Kultur SZ
Gewaltiger Orgelklang in der St.-Martini-Kirche Von Dietlind Beinssen
Stadthagen. Stilistisch abwechslungsreiche Programme machen Orgelkonzerte doch viel hörenswerter. Das hat Kantor Christian Richter am vergangenen Sonntag in der sehr gut besuchten Stadthäger St.-Martini-Kirche bewiesen. Der musikalische Bogen spannte sich von Couperin und Bach über Franck bis hin zu moderneren Komponisten wie Jean-Marie Plum und Eugène Gigout.
Mit Couperins „Sieben Orgelversen zum Gloria“ aus der „Messe à l’usage des Paroisses“ förderte der Kantor gleich ein vielfarbiges Werk mit polyphon durchwebtem Charakter zutage. Dank effektvoller Registrierung wurden die Sätze spannend und koloritreich ausgestattet. Diese Tugend setzte der Meister glücklicherweise in Bachs Trio über „Herr Jesu Christ, dich zu uns Wend“, BWV 655, fort und auch in „Toccata, Adagio und Fuge C-Dur“, BWV 564, blitzten des Spielers manuelle Fertigkeiten auf.
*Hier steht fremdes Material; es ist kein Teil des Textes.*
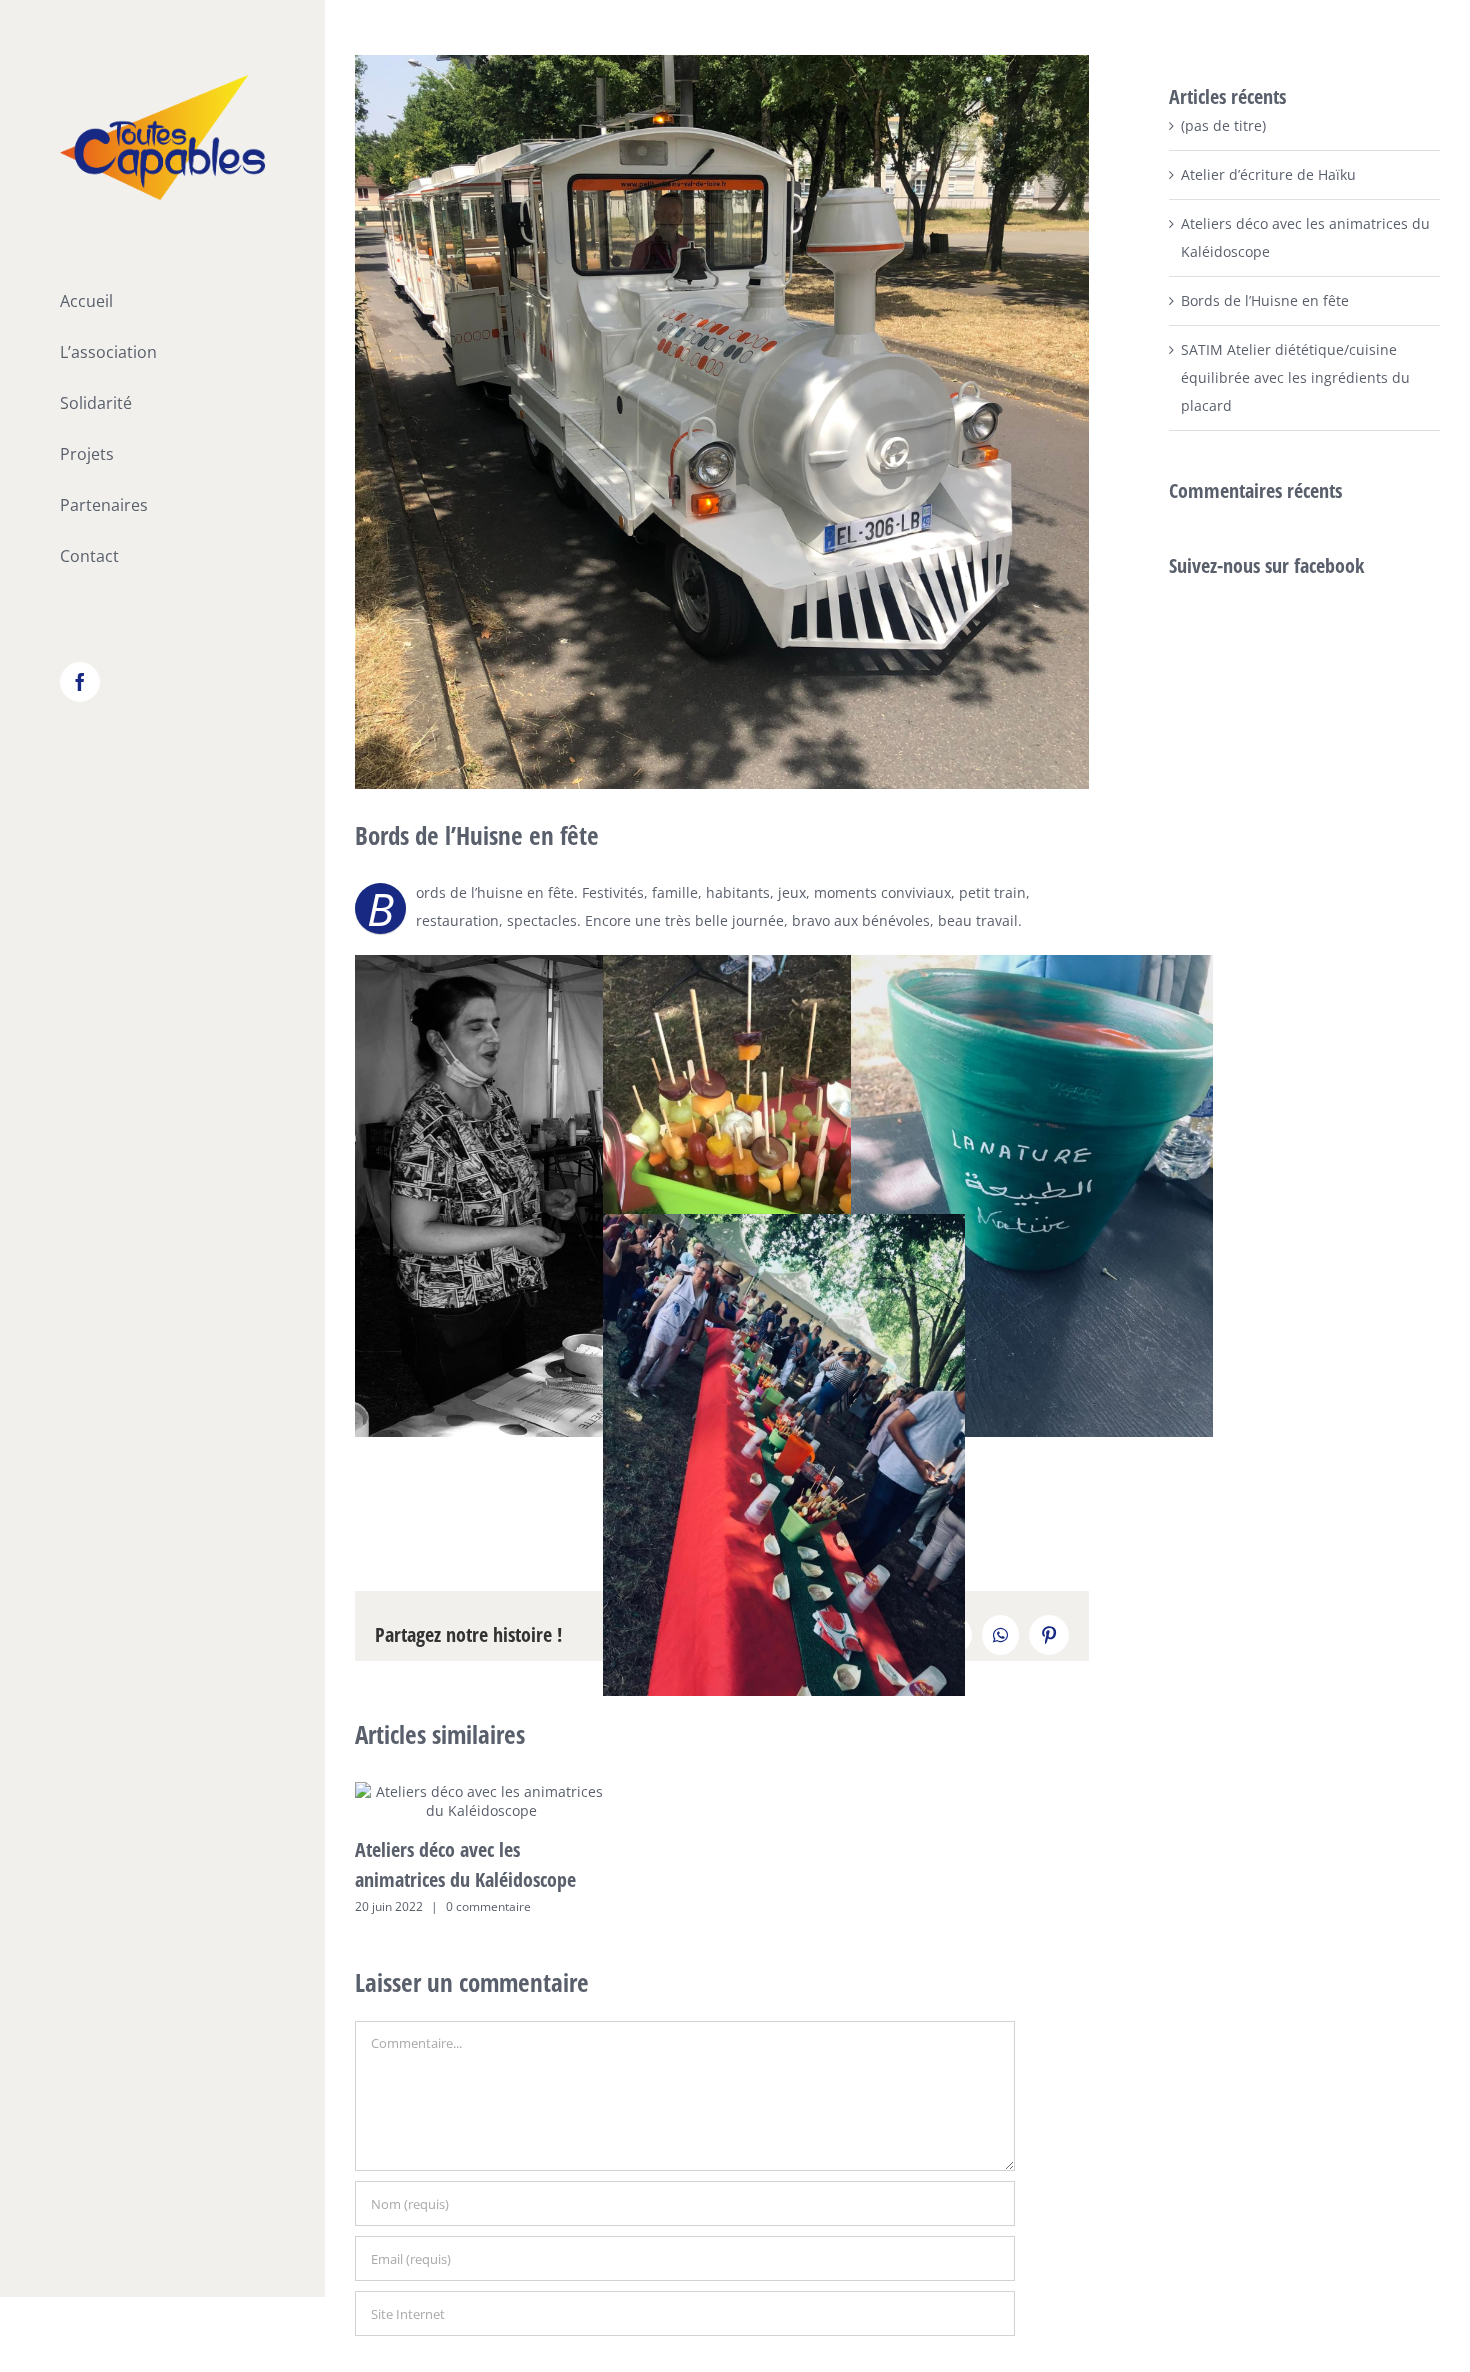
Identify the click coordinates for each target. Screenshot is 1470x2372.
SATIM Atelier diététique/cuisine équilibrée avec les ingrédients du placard (1295, 377)
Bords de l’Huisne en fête (1265, 300)
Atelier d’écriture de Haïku (1268, 174)
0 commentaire (488, 1906)
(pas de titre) (1223, 125)
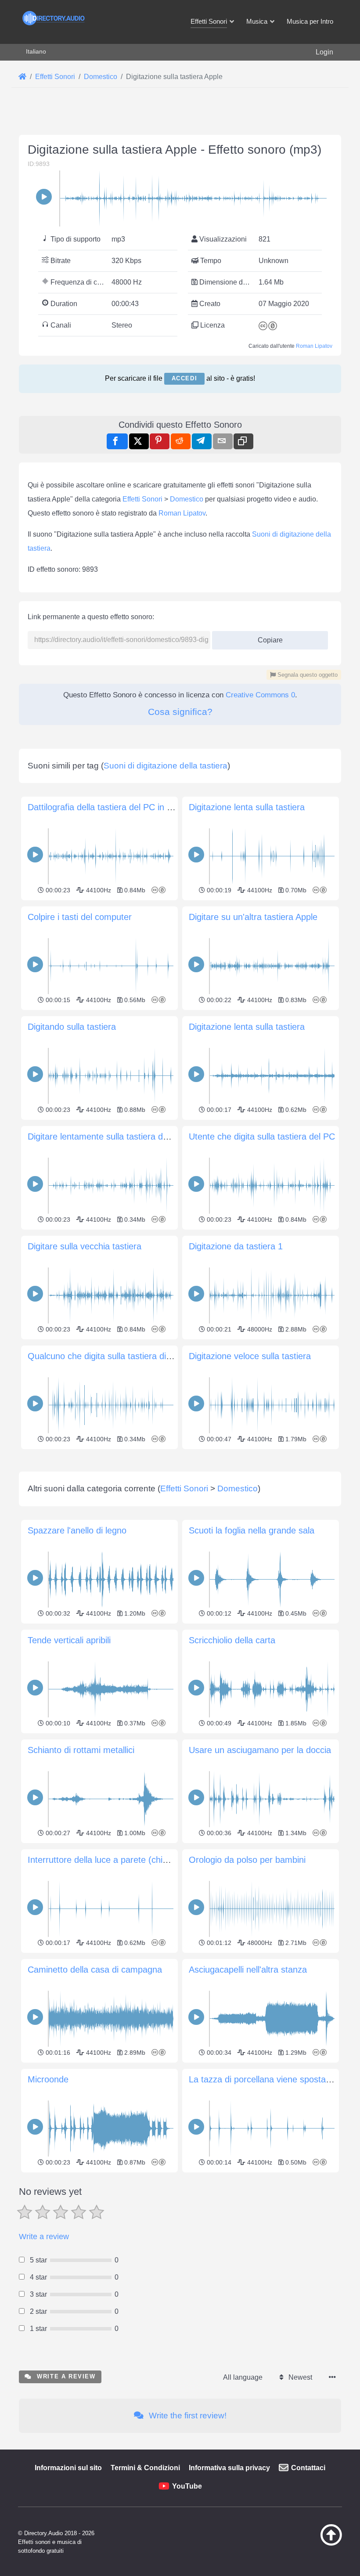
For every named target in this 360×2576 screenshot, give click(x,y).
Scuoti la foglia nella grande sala (251, 1530)
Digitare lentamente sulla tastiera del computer (118, 1136)
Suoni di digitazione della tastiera (165, 765)
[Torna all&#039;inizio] (323, 2543)
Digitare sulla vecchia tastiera (84, 1246)
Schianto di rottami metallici (81, 1750)
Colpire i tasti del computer (80, 917)
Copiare (266, 637)
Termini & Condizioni (145, 2467)
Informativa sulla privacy (229, 2467)
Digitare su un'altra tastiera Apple (253, 917)
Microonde (48, 2079)
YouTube (187, 2486)
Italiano (36, 51)
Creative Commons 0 (260, 695)
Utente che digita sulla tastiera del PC (262, 1136)
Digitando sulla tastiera (72, 1027)
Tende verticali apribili (69, 1640)
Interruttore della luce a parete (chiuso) (104, 1860)
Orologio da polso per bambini (247, 1860)
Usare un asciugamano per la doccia (260, 1750)
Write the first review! (187, 2415)
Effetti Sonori (142, 499)
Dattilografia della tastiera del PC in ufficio (109, 807)
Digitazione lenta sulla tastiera (247, 807)
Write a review (44, 2236)
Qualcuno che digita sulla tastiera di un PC (110, 1356)
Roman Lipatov (314, 346)
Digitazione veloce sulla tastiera (250, 1356)
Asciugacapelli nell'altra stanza (248, 1969)
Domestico (186, 499)
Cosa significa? (180, 712)
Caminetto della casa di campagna (95, 1969)
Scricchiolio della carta (232, 1640)
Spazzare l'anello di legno (77, 1530)
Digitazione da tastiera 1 (236, 1246)
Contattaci (308, 2467)
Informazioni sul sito (68, 2467)
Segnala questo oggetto (307, 674)
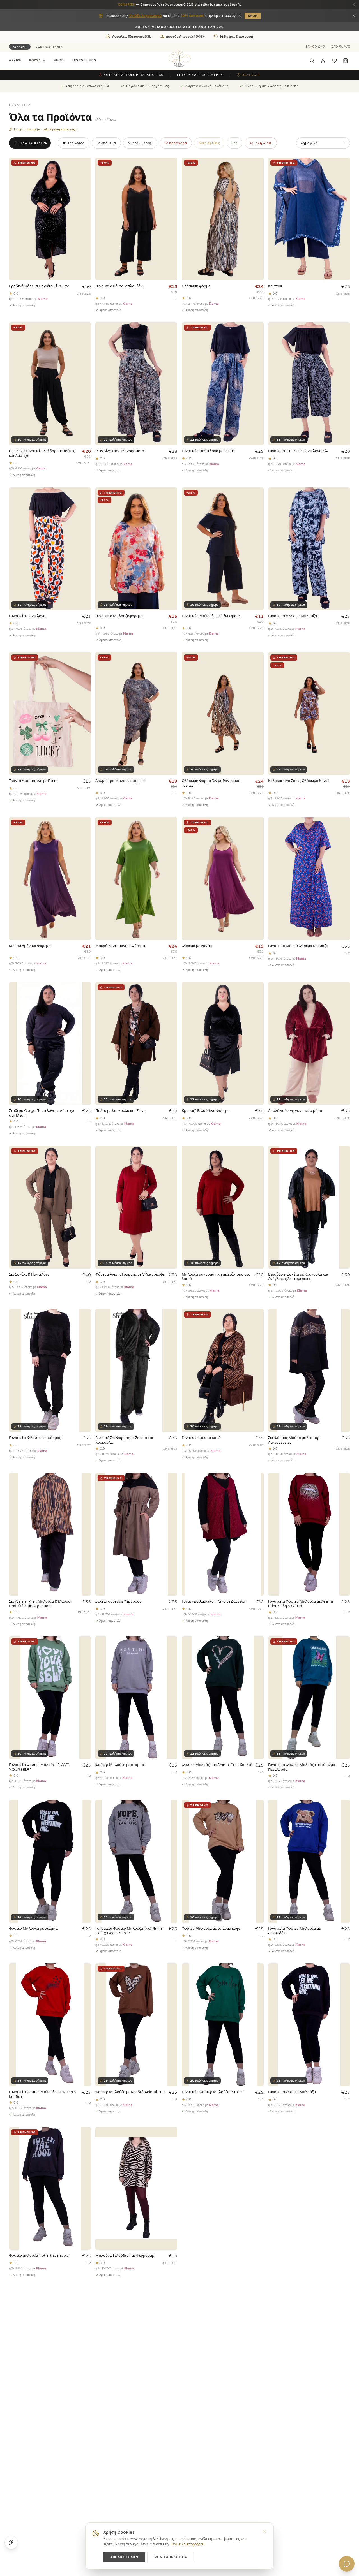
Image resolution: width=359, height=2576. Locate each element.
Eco (234, 143)
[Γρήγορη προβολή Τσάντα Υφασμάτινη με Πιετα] (84, 669)
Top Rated (76, 143)
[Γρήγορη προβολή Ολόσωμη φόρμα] (256, 174)
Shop (252, 16)
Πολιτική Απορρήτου (187, 2544)
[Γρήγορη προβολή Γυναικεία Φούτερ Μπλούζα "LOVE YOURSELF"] (84, 1653)
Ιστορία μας (340, 46)
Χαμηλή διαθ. (260, 143)
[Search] (311, 60)
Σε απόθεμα (106, 143)
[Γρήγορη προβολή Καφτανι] (343, 174)
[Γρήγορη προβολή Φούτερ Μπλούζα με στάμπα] (170, 1653)
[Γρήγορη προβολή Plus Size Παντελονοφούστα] (170, 339)
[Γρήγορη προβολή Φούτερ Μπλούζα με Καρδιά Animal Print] (170, 1980)
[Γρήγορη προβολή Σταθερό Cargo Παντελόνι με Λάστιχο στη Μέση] (84, 999)
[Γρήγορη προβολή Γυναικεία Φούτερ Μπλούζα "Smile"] (256, 1980)
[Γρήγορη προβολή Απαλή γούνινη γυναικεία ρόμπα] (343, 999)
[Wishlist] (334, 60)
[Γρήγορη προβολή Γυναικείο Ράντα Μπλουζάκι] (170, 174)
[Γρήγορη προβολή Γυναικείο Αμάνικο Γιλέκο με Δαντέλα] (256, 1490)
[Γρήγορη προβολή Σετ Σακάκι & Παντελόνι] (84, 1163)
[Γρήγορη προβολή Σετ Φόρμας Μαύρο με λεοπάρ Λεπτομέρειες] (343, 1326)
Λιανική (20, 46)
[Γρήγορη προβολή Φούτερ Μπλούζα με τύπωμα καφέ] (256, 1817)
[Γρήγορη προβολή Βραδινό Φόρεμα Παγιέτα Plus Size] (84, 174)
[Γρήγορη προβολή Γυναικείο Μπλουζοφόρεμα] (170, 504)
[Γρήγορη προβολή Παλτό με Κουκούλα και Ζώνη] (170, 999)
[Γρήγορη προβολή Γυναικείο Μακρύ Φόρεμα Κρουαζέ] (343, 834)
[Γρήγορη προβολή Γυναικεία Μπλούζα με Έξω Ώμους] (256, 504)
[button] (323, 60)
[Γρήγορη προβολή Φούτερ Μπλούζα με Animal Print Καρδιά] (256, 1653)
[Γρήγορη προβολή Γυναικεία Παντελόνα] (84, 504)
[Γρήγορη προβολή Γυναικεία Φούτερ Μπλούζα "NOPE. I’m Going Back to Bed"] (170, 1817)
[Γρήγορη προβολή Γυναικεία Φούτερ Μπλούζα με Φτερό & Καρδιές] (84, 1980)
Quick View (75, 261)
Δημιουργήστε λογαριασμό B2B (167, 4)
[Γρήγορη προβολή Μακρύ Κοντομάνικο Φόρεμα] (170, 834)
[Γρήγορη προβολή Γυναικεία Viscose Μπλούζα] (343, 504)
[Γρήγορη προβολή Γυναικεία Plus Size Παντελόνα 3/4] (343, 339)
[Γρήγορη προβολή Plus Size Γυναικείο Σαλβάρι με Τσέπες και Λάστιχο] (84, 339)
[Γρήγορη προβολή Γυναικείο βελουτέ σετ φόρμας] (84, 1326)
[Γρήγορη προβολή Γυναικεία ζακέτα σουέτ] (256, 1326)
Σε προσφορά (175, 143)
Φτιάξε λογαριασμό (145, 15)
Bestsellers (84, 61)
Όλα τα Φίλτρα (33, 143)
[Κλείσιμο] (354, 4)
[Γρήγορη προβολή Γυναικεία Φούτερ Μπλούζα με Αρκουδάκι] (343, 1817)
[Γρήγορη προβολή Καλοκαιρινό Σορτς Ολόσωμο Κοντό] (343, 669)
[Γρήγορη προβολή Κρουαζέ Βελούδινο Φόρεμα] (256, 999)
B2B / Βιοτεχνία (49, 46)
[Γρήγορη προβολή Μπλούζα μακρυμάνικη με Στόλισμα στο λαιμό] (256, 1163)
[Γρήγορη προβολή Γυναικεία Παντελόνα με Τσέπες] (256, 339)
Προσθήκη (53, 271)
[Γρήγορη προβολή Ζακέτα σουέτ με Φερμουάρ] (170, 1490)
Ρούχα (35, 61)
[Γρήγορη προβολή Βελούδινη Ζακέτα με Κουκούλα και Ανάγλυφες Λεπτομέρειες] (343, 1163)
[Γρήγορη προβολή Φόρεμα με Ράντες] (256, 834)
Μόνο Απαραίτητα (170, 2557)
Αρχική (15, 61)
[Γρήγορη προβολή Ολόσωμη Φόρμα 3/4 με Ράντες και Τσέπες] (256, 669)
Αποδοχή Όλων (124, 2557)
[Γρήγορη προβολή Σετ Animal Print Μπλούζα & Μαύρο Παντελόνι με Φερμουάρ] (84, 1490)
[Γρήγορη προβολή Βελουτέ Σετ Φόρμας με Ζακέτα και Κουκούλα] (170, 1326)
Das Stück verdankt seinen festlichen Charakter dem Umstand, dass Bach bei diesem Spätling die übliche Verbindung von Toccata und Fuge durch einen Adagio-Satz in der Mitte erweiterte. Damit hat der Thomaskantor nur dieses eine Mal aus der gewohnten Paarung der Sätze ein echtes Konzert entstehen lassen. Richter gab der Toccata die Fülle der locker gefügten musikalischen Einfälle und präsentierte auf diese Weise einen Bach, der im Klangbild fast modern anmutete und durch rasche Wechsel der aufgebauten und in den Raum gestellten Bilder aufhorchen ließ.
Bei Francks Prélude, Fugue, Variation h-Moll, op 18, ließ der Künstler mit viel Einfühlungsvermögen die einzelnen Formabschnitte durch höchst unterschiedliche Registerwahl sehr plastisch gegeneinander hervortreten. Als Experte von Stimmungsschilderungen erwies sich der Virtuose aber danach mit zwei unbestreitbaren Höhepunkten der Veranstaltung: Jean-Marie Plums (1899-1944) „Préambule – La vierge au rouet – Toscatina“ aus der Suite brève op. 173 sowie Eugène Gigouts (1844-1925) „Toccata h-Moll“, die wohl kaum emotional engagierter und technisch versierter zu hören sind. Diesen beiden motorisch hochbrisanten Tonschöpfungen verhalf Christian Richter zu solch spannenden Darstellungen und groß angelegten Steigerungen, dass die Kernorgel naturgemäß auf volle Touren kam.
An der üppigen Klangpalette des prachtentfaltenden Instrumentes fand das Auditorium in der Kirche viel Freude, denn es dankte mit geradezu stürmischem Beifall. Richter ließ dafür die Orgel mit der Toccata noch einmal aufbrausen.